Mediafire and a richer life

I belong to a Google group called SymphonyShare, where a number of like-minded individuals share music files. These are out-of-print classical records or broadcasts: the rule is, if it's in print, we don't share it. We have embraced this whole new method of acquiring and listening to our music partly because the record companies abandoned us, not the other way around; and if we still care about a commercial classical music industry, and somebody cares enough to make a recording commercially available, it is our duty to buy it if we want it, not share it for free. (Of course, we have to buy it through the mail or download a second-rate MP3, because there are no more record shops, but that's another complaint.)
      So I have three recordings of Stockhausen's Gruppen for Three Orchestras on my external hard disc, a piece which as far as I know has never had a commercial recording. With several other listmembers I remembered the conductor Karl Ristenpart and his Chamber Orchestra of Saar Radio: there were some USA budget LPs in the 1960s by this group, and it turns out that Ristenpart recorded hundreds of pieces by dozens of composers, nearly all of his work long out of print. There are more recordings available by Ristenpart and Jascha Horenstein and many others than there ever were during the lifetimes of these great musicians.

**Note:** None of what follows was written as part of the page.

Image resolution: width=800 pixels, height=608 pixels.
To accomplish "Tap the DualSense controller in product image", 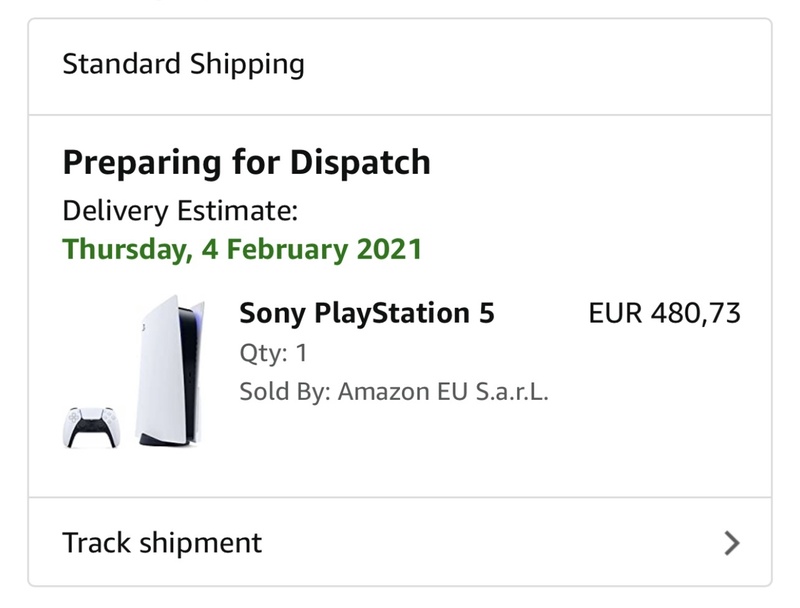I will pyautogui.click(x=90, y=426).
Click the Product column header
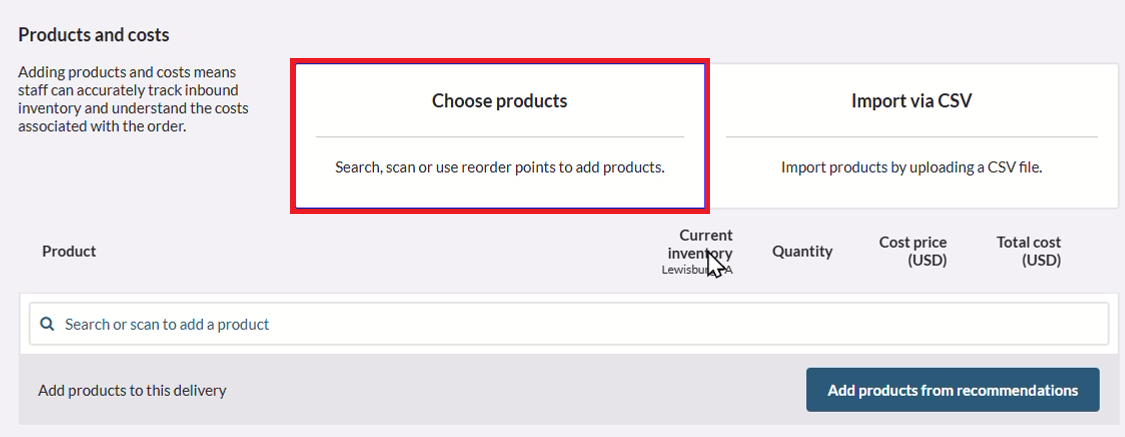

      There are a number of file-sharing websites that we use, of which the most popular seems to be Mediafire, because it is the most civilized: the others are always jerking us around, and one of them, recently shut down in New Zealand, was allegedly bootlegging Hollywood movies. Nobody cares about us sharing classical music, because there's no money in it. Yesterday I uploaded a recording of two Canadian string quartets made in the 1970s by Canadian Radio; the LP came from the library of WMHT in Schenectady New York, which was once a treasurehouse of classical music, but there was no money in it. For generations the major record labels complained that there's no money in classical music and jazz: did they ever give away records and record players to schools and libraries? Did they ever sponsor radio programs featuring their own new releases and back catalogs? They did not, because there's no money in it. Now they are out of the business entirely.
      But there's still a lot of money in Hollywood movies. Movies are such rubbish nowadays that I don't go to the cinema at all, which means that I miss the few movies that I might like to see; no doubt there is no money in movies for grownups: is that because they are drowned out by the trash? In today's Wall Street Journal the big flashy article on the front page of the arts section is about a one-man industry in what is called mash-up: he writes "novels" about how Jane Austen and Abraham Lincoln were really vampires, and sells them to the movies. Since this trash is aimed at children who think that entertainment is ultimately free anyway (and worth the price), the big-grossing comic-book movies will be bootlegged, so Hollywood is ganging up on the file-sharing sites. Pucky Mediafire has responded; you can read about it here.
      I predict that the Hollywood corporations will be the next ones (allowed by the Supreme Court) to buy politicians, and that future generations, if there are any, will be as puzzled by our addiction to crappy entertainment as by our destruction of the environment.